VII.  Nothing in this chapter shall be construed to limit the circumstances under which a person may obtain DNA testing or other post-conviction relief under any other provision of state or federal law.

2  Effective Date.  This act shall take effect 60 days after its passage.









AN ACT relative to post-conviction DNA testing.


FISCAL IMPACT:      [ X ] State              [    ] County               [    ] Local              [    ] None




Estimated Increase / (Decrease)


FY 2021

FY 2022

FY 2023

FY 2024













Indeterminable Increase

Indeterminable Increase

Indeterminable Increase

Funding Source:

  [ X ] General            [    ] Education            [    ] Highway           [    ] Other







This bill amends the statute governing post-conviction DNA testing procedures.  The Judicial Council indicates post-conviction DNA testing currently applies to individuals who are in custody.  The bill expands availability of DNA testing to individuals on probation, parole, or anyone whose liberty is otherwise restrained.  The bill would guarantee the right to court appointed counsel if the superior court grants a petition for forensic DNA testing of biological material and the petitioner is indigent.
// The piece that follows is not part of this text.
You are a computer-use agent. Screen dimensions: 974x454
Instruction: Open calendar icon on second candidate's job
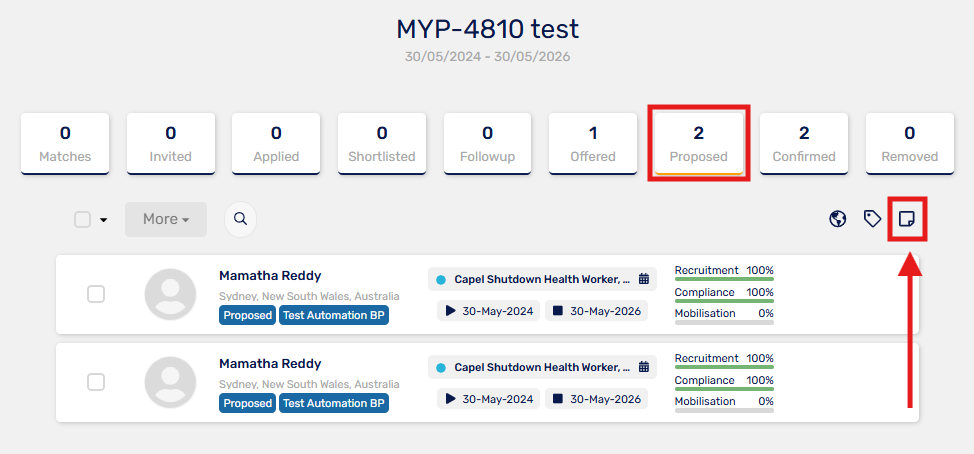coord(644,367)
The Council is unable to predict either the number of additional cases or the associated cost.  However, based on information from the Department of Safety, only a small number of the annual DNA test performed are for post-conviction matters. While the cost is indeterminable, the Council anticipates an insignificant increase in expenditures.


The Department of Safety indicates the fiscal impact of the bill on state expenditures is indeterminable and will depend on the number of petitions that will meet the criteria in proposed RSA 651-D:2, III.  Frequently, DNA testing cannot be performed by the State Police Forensic Laboratory and must be sent to a private laboratory at an additional cost to the requestor or the State.


The Judicial Branch makes the following assumptions concerning the fiscal impact of this bill:


The Judicial Branch does not have available statistics on the annual number motions for post-conviction DNA testing.  Without manually going through each file, the Branch cannot determine how many motions for post-conviction DNA testing are filed each year.  However anecdotally, court staff indicate that these petitions are exceedingly rare, likely because the identity of an offender is not regularly the issue in a sexual assault case in New Hampshire.  However, the bill would make these petitions more likely to occur, lowers the standard of proof required to prevail, and requires that the court appoint counsel and hold in-court proceedings to address the petitions.  The Branch indicates these petitions are rare,  the bill is likely to increase the number petitions filed and a few more hearings would not be enough to have a fiscal impact.  The Branch assumes this increase in workload would likely be adsorbed by the Judicial Branch within existing resources.  


There would be no impact on state, county or local revenue or county and local expenditures.


It is assumed the fiscal impact of this bill will not occur until FY 2022.